My head is spinning, everything hurts, everything looks like it's going in circles.

I'm numb, though words never fail to be stuck on a loop in my head.

I give up, I think that's what happens.

Fucking whore.

That's what I am.

I remember the time when a man's hand was touching me, and his words even in my blacked-out state of mind, still ring some days.

"You look like a fucking whore, just looking for someone to look at that tight ass."

At the time, I didn't mind his words, I had thought that I would rather be a whore, than someone's property.

Though both are just as bad. So maybe this is what had finally sealed my faith.

I can't walk back into school, not in the obvious way the entire school would have their eyes glued onto me.

I'm a burden to my friends. My aunt... I only give her trouble.

I walk up the stairs, falling a few times, my hands holding the banister, I can't break my leg now.

The boy I gave my heart, thinks I'm a whore too. He probably was happy to have proof of that.

Everything was slowly crumbling, I was too weak to stop it, is that so bad though?

So instead of caring, I let my thoughts take the wheel.

I usually put in work to keep myself afloat, I don't see the point of that anymore.

Im not as stupid as last time.

Nothing can ruin this for me.

My feet drag along the hardwood floor, I should savour the last moments that I will stand on two feet.

I don't, I need this to be done as soon as possible.

I grab the bottle of vodka I have under my bed, one of my hiding spots, and go to the bathroom.

See? I'm doing this right.

My face is blotchy from the tears, my eyes aren't bright.

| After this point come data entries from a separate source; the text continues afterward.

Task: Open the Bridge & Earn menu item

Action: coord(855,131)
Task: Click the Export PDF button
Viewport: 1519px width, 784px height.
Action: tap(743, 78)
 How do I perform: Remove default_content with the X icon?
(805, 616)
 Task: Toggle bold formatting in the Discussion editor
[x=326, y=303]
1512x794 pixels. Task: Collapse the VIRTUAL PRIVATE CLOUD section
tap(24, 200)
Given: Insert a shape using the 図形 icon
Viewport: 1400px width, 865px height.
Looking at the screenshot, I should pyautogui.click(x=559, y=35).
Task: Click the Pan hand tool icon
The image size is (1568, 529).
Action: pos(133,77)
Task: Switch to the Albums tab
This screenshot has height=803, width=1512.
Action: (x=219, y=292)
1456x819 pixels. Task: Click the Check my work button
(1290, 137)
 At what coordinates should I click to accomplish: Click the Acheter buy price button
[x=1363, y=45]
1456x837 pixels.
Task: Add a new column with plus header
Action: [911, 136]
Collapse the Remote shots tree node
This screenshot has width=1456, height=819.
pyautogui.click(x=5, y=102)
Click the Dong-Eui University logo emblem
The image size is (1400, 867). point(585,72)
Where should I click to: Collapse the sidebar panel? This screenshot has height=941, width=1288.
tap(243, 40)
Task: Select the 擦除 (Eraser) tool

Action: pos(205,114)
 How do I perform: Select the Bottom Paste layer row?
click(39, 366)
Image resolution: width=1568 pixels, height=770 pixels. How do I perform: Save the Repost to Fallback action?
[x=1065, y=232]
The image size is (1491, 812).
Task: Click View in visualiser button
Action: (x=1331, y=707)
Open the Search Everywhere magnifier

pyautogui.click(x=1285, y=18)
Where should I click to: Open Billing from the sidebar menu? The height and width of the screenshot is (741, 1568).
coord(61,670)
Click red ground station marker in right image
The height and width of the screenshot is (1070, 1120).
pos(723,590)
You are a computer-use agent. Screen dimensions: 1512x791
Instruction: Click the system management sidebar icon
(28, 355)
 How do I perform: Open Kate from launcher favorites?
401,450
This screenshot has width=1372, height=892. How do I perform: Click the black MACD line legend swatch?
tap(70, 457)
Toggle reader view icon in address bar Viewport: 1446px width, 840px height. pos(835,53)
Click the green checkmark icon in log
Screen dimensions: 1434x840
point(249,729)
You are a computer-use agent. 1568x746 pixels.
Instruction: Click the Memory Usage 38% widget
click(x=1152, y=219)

Proof that I am already gone inside.

Now I just need the rest of me to be gone too...

~*~*~*~

One thing I learned from my days of being a druggie, is that even if you think you're quitting you should always still have a stash.

Sadly I had used all of mine, so antidepressants should do.

I laugh, what better way to die?

I have had almost all of the vodka, so maybe it's why I feel so happy.

Everything feels right, final.

Im fucking dying.

I look at my reflection in the bathroom mirror one more time.

Maybe I should have done this somewhere less cliche?

My room would have been better, I'm too impatient, so I hurry and open the bottle of pills with shaking hands.

----

Im trying to be consistent with this, not going well so far.

But I have finished writing the novel and there aren't many chapters left when I get to editing them!

Thank you for reading!!

- R.E.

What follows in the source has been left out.